U.S. Ethereum spot ETFs could attract between $3.1 billion and $4.8 billion in net inflows in the first five months of trading, according to cryptocurrency research firm K33 Research. K33 senior analyst Vetle Lunde and DeFi analyst David Zimmerman said in a report distributed on Tuesday (4th) that their estimate is based on a market size comparison between Bitcoin (BTC) and Ethereum (ETH) .

According to analysts, approximately 3.3% of the circulating supply of Ethereum currently resides in investment vehicles, continuing a steady downward trend since the peak of the last crypto bull market in November 2021. The trend is similar to what happened with Bitcoin, where the circulating supply of Bitcoin held in investment vehicles fell to 4.1% before the rush to launch Bitcoin spot ETFs, before growing to 5.6%.

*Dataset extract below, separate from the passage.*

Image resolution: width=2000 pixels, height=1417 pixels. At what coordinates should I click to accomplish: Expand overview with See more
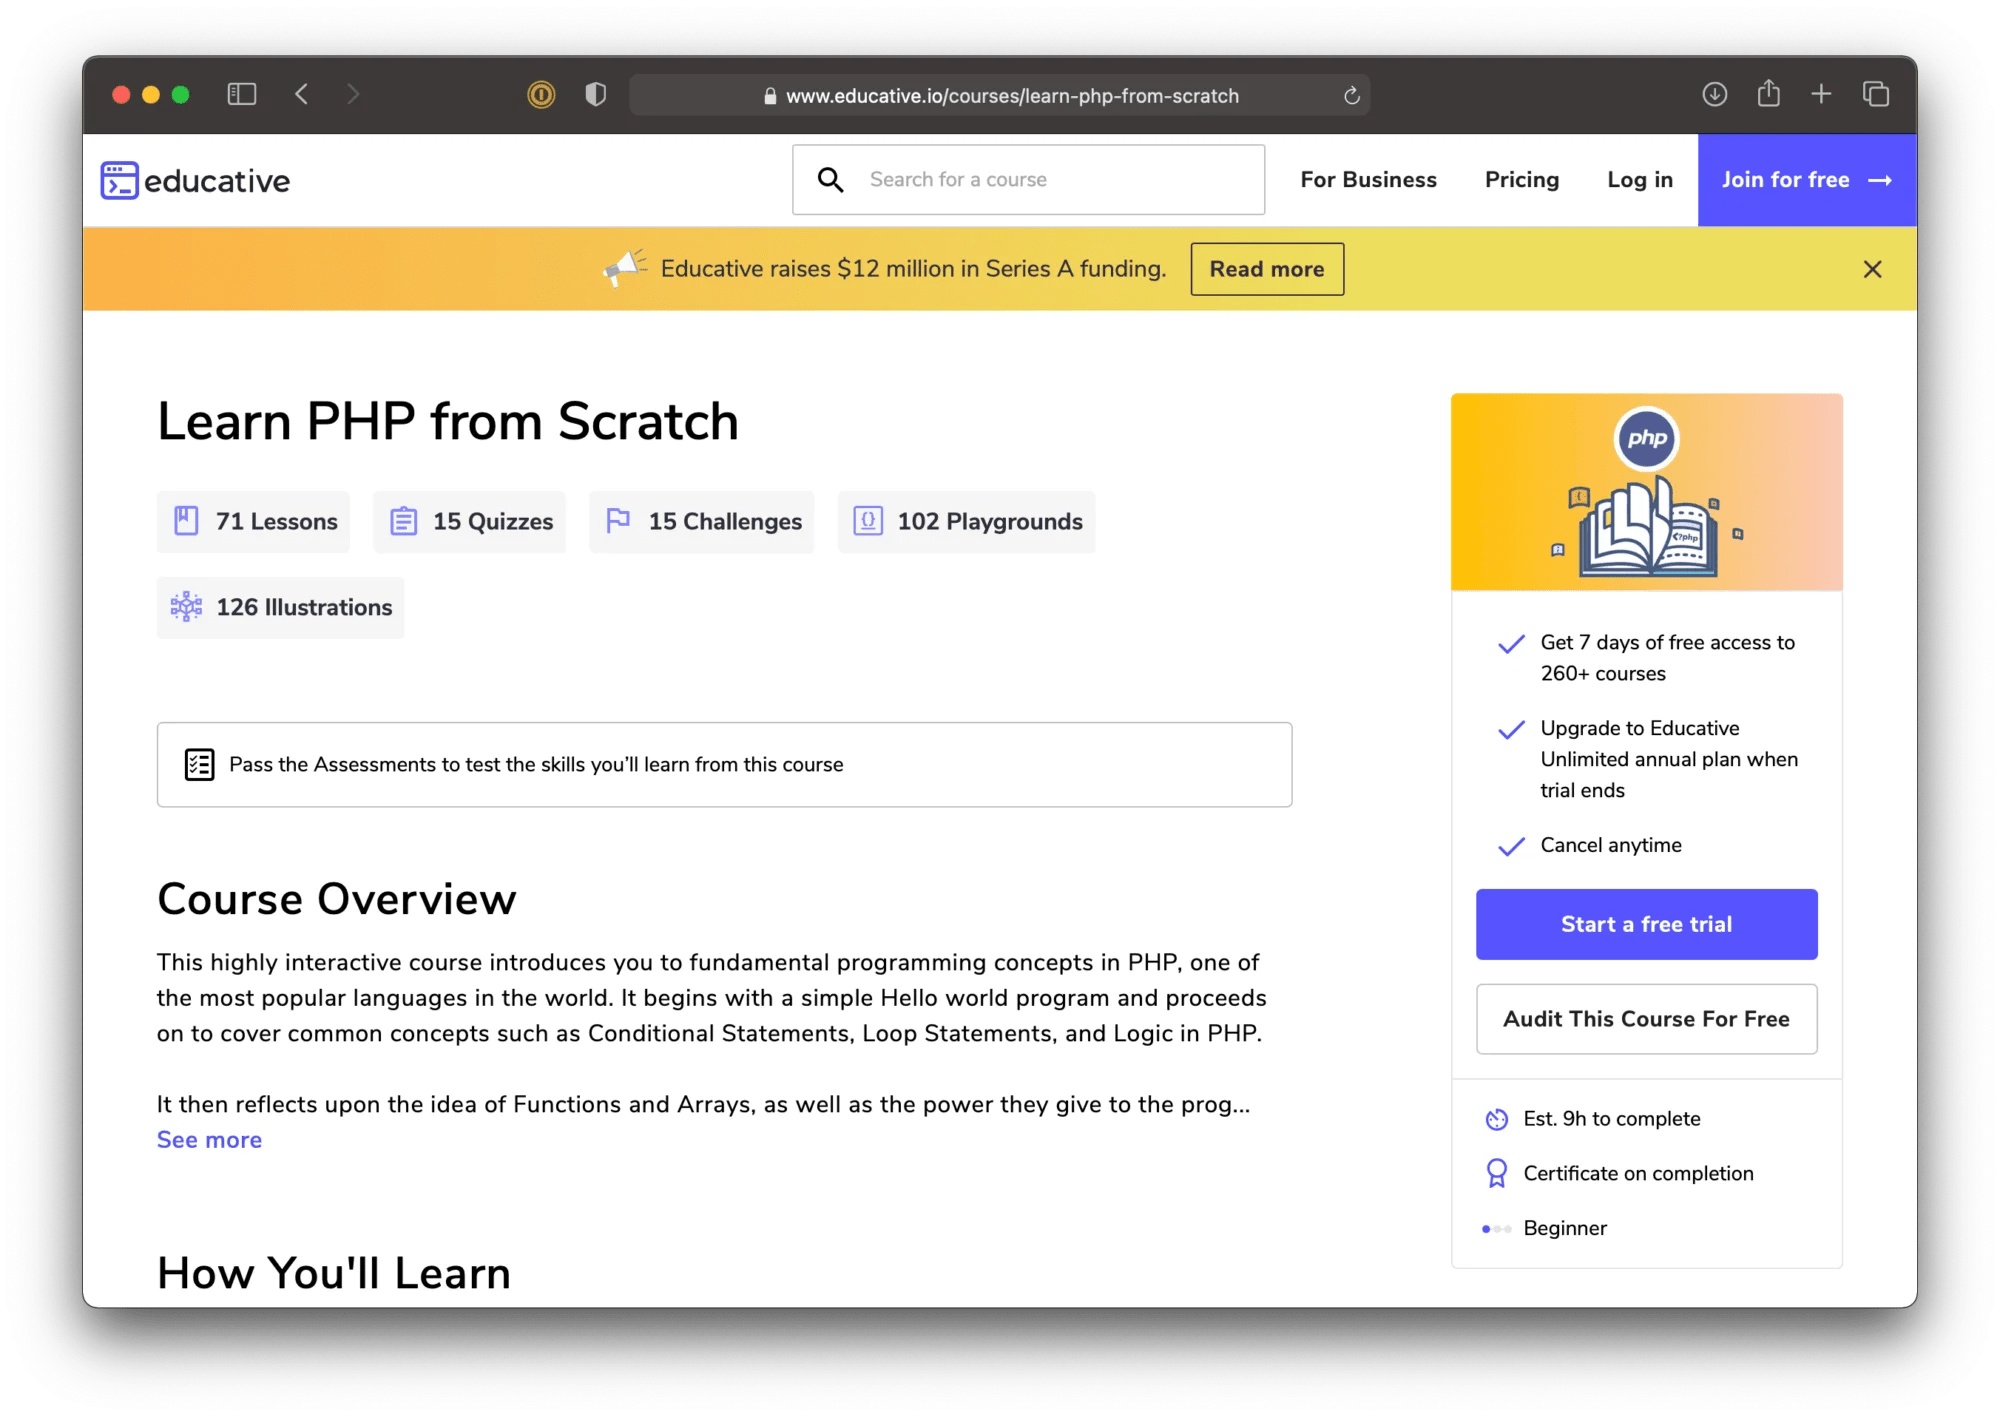pyautogui.click(x=209, y=1140)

The analysts added that globally, existing Ethereum ETPs have approximately 28.2% of the assets under management of their Bitcoin counterparts (excluding U.S. Bitcoin Spot ETFs), while in Canada and Europe the ratio is approximately 33%. While the U.S.-based Ethereum futures ETF lowered this global share, accounting for just 5% of its Bitcoin futures ETF, analysts believe this is due to a mismatch in the timing of their respective launches and is not representative of investment demand.

The analyst added:

“CME’s ETH open interest (OI) currently accounts for 22.9% of BTC size, and has averaged 35% of BTC futures since its launch, indicating that institutional demand for ETH in the United States is significant, which strengthens futures ETFs are unrepresentative outliers.”

Applying these comparable market weights to the Bitcoin spot ETF’s combined net inflows of $14 billion since its January launch, K33’s estimates suggest that the Ethereum spot ETF could accumulate between 800,000 and 1.26 million ether in its first five months coins, equivalent to 0.7% to 1.05% of the circulating supply of Ethereum.

Analysts at K33 added that based on the strong relationship between Bitcoin ETF flows and returns throughout the year, such a large supply absorption could lead to higher Ethereum prices.

Lack of staking mechanism won’t hinder demand

The U.S. Securities and Exchange Commission (SEC) approved a 19b-4 proposal related to Ethereum spot ETFs on May 23, bringing the potential listing of these funds one step closer. However, investors must still wait for SEC approval of the S-1 registration statement filed by the fund's issuer before they can begin trading such ETFs.

Ethereum spot ETFs will not generate staking reward benefits at launch, which appears to be a key factor in gaining SEC approval for these products. While some believe that the lack of staking functionality will lead to lower demand for Ethereum spot ETFs due to opportunity costs, K33 analysts disagree, saying:

“More than 98% of Ethereum ETF AUM in Europe and Canada is in non-collateralized ETPs, suggesting that lack of collateral is far from a critical barrier for ETP investors.”